Consigne A: Résumez le texte cité en deux phrases.
Consigne B: D'après le texte cité, en quel lieu et à quelle date la lettre a-t-elle été écrite ?
Consigne C: Extrayez du texte cité tout ce qui va de « Aux Délices, août » jusqu'à « comme les précédentes. ».

**** Texte cité ****

3394. — À MADAME LA MARGRAVE DE BAIREUTH[1].
Aux Délices, août 1757.

Madame, mon cœur est touché plus que jamais de la bonté et de la confiance que Votre Altesse royale daigne me témoigner. Comment ne serais-je pas attendri avec transport ? Je vois que c’est uniquement votre belle âme qui vous rend malheureuse. Je me sens né pour être attaché avec idolâtrie à des esprits supérieurs et sensibles qui pensent comme vous. Vous savez combien, dans le fond, j’ai toujours été attaché au roi votre frère. Plus ma vieillesse est tranquille, plus j’ai renoncé à tout ; plus je me fais une patrie de la retraite, et plus je suis dévoué à ce roi philosophe. Je ne lui écris rien que je ne pense du fond de mon cœur, rien que je ne croie très-vrai ; et, si ma lettre paraît convenable à Votre Altesse royale, je la supplie de la protéger auprès de lui comme les précédentes.

Votre Altesse royale trouvera dans cette lettre des choses qui se rapportent à ce qu’elle a pensé elle-même. Quoique les pre-

  1. Revue française, mars 1866 ; tome XIII, page 360.

**** Lignes présentées ****

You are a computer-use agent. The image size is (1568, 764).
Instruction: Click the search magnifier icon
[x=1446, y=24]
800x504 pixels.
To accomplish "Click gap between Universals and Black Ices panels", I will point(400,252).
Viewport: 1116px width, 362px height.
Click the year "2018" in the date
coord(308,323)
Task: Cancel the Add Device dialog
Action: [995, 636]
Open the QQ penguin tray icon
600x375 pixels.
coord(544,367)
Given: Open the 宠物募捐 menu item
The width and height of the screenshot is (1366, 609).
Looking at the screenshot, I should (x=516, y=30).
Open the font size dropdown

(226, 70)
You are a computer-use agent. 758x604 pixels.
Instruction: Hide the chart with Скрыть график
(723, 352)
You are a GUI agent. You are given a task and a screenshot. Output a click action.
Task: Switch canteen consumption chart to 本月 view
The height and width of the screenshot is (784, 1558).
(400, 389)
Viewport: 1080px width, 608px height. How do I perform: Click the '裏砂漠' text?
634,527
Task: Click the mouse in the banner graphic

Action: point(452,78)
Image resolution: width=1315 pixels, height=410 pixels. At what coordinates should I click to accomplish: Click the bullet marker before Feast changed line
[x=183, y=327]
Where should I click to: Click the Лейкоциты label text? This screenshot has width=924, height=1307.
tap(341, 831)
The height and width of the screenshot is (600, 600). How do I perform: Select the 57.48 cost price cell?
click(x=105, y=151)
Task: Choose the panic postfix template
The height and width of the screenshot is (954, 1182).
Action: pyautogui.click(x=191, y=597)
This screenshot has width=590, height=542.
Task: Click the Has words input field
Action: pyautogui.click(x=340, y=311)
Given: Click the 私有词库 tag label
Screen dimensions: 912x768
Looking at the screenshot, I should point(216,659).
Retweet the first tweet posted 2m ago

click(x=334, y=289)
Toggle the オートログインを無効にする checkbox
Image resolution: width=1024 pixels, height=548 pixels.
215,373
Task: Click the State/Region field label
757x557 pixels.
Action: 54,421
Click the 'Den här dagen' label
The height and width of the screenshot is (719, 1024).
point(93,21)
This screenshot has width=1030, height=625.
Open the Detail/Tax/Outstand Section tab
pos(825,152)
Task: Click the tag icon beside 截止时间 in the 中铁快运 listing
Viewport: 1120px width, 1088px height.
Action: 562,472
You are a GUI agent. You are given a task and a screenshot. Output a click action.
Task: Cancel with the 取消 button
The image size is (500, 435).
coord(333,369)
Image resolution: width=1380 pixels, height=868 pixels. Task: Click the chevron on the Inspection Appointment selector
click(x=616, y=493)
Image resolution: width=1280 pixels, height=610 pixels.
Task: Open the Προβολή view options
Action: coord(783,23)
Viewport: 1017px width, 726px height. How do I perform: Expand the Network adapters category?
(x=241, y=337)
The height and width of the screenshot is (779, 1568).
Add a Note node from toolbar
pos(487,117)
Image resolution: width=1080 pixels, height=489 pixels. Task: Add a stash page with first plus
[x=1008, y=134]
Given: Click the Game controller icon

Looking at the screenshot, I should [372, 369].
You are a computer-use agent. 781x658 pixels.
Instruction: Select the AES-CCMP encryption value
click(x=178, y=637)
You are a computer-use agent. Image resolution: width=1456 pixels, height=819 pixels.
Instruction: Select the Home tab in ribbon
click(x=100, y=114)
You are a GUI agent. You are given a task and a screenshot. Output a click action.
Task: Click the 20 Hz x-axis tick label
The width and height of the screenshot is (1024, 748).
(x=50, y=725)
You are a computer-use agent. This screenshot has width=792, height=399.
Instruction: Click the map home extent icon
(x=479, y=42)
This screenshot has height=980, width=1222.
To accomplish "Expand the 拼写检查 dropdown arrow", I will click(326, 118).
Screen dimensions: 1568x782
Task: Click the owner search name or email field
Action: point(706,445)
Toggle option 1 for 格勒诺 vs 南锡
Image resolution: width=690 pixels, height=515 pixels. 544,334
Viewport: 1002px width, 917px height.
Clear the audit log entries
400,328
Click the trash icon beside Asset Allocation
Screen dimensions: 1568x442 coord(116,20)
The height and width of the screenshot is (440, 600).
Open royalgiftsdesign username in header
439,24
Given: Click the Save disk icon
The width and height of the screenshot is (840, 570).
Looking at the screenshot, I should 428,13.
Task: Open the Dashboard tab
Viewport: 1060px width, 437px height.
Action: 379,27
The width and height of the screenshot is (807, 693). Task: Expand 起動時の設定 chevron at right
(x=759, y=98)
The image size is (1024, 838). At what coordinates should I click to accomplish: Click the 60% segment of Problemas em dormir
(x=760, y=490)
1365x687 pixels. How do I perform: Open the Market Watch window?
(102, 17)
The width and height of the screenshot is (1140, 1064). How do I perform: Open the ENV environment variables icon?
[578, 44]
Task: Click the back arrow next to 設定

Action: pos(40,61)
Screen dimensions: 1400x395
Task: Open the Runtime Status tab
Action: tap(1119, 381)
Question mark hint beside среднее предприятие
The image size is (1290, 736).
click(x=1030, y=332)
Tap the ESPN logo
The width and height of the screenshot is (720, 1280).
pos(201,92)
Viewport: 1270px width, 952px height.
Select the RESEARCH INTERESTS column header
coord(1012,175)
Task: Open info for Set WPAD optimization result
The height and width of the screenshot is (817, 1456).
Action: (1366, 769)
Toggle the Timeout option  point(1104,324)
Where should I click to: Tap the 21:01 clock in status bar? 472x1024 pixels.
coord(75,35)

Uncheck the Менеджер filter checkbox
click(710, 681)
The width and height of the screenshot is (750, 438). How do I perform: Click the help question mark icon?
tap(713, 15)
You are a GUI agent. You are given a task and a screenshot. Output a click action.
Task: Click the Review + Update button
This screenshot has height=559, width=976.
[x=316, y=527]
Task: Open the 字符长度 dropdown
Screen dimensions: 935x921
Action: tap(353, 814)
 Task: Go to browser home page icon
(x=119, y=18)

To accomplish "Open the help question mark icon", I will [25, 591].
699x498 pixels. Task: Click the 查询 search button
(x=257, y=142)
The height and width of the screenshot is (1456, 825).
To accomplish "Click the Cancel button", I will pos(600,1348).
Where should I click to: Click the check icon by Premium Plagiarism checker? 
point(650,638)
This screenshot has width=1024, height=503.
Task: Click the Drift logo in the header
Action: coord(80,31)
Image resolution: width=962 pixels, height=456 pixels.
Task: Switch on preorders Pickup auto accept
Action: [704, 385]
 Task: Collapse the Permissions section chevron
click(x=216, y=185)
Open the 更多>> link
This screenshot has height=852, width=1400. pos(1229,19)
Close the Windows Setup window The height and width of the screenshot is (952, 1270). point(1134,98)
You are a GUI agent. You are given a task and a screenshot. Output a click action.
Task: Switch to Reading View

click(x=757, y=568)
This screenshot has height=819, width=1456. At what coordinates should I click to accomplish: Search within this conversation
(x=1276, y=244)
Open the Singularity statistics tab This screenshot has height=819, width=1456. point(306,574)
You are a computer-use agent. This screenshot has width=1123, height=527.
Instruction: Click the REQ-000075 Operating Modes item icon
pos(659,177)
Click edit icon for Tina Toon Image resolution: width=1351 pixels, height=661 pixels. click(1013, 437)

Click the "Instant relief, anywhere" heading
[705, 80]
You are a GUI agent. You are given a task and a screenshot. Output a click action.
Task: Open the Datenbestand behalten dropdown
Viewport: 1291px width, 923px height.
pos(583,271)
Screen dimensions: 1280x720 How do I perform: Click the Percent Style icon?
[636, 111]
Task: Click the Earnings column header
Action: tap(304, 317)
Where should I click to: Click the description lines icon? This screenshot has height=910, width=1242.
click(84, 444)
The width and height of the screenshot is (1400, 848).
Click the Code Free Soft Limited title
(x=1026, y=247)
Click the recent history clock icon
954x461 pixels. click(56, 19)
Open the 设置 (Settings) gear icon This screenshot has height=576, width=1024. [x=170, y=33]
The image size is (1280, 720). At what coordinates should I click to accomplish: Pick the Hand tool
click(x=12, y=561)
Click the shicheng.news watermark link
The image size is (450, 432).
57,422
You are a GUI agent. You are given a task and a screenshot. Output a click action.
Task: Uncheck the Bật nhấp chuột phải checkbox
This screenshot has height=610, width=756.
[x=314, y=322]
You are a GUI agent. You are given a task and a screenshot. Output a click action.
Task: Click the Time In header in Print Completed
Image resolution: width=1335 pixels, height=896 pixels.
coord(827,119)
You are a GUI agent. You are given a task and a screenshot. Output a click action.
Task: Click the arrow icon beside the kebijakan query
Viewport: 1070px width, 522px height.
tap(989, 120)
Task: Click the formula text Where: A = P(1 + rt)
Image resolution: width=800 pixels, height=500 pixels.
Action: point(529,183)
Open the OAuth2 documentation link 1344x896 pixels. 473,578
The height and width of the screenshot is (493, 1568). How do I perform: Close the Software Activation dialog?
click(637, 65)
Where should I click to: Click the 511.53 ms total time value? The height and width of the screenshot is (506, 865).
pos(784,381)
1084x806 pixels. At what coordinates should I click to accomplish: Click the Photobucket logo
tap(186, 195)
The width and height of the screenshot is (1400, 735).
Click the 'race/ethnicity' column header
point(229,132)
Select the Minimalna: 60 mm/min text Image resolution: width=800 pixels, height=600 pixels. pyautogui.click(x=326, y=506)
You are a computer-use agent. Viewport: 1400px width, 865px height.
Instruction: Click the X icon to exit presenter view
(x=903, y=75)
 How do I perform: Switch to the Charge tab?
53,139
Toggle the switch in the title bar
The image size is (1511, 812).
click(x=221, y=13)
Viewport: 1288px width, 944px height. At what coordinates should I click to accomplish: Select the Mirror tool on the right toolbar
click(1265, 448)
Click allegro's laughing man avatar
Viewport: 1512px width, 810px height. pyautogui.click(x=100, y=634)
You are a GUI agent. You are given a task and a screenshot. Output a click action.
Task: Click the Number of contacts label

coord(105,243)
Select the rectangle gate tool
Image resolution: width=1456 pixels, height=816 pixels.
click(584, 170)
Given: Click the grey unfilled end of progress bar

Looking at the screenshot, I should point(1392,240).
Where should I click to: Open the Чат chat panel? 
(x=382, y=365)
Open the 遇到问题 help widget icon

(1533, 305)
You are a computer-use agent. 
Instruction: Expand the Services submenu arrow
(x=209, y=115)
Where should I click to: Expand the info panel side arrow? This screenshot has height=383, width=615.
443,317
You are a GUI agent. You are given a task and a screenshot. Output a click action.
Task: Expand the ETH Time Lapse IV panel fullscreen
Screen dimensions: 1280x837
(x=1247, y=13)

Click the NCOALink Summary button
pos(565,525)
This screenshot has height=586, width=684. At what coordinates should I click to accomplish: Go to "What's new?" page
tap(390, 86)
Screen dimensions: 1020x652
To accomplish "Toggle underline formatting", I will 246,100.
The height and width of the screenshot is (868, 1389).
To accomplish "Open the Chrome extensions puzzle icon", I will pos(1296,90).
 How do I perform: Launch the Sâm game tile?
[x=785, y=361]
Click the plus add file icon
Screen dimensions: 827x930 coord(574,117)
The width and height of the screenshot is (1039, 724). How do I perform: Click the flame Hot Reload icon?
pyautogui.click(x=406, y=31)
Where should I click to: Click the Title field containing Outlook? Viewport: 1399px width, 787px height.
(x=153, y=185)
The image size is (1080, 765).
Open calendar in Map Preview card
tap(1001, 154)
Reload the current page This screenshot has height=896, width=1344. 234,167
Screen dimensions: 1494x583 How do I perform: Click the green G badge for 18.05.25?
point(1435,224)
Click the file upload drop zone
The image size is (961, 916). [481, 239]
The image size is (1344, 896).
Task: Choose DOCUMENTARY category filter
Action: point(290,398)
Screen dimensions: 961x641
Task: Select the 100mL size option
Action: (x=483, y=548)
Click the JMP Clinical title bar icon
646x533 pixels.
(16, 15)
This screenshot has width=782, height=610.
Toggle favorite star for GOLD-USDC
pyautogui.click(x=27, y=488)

****

Corrigé A: Dans cette lettre écrite aux Délices en août 1757, la margrave de Baireuth est remerciée pour la bonté et la confiance qu'elle témoigne, et l'attachement de toujours au roi son frère, ce « roi philosophe », y est réaffirmé. La lettre destinée au roi ne contient que des pensées sincères, et la margrave est suppliée de la protéger auprès de lui comme les précédentes.

Corrigé B: Aux Délices, en août 1757.

Corrigé C:
Aux Délices, août 1757.

Madame, mon cœur est touché plus que jamais de la bonté et de la confiance que Votre Altesse royale daigne me témoigner. Comment ne serais-je pas attendri avec transport ? Je vois que c’est uniquement votre belle âme qui vous rend malheureuse. Je me sens né pour être attaché avec idolâtrie à des esprits supérieurs et sensibles qui pensent comme vous. Vous savez combien, dans le fond, j’ai toujours été attaché au roi votre frère. Plus ma vieillesse est tranquille, plus j’ai renoncé à tout ; plus je me fais une patrie de la retraite, et plus je suis dévoué à ce roi philosophe. Je ne lui écris rien que je ne pense du fond de mon cœur, rien que je ne croie très-vrai ; et, si ma lettre paraît convenable à Votre Altesse royale, je la supplie de la protéger auprès de lui comme les précédentes.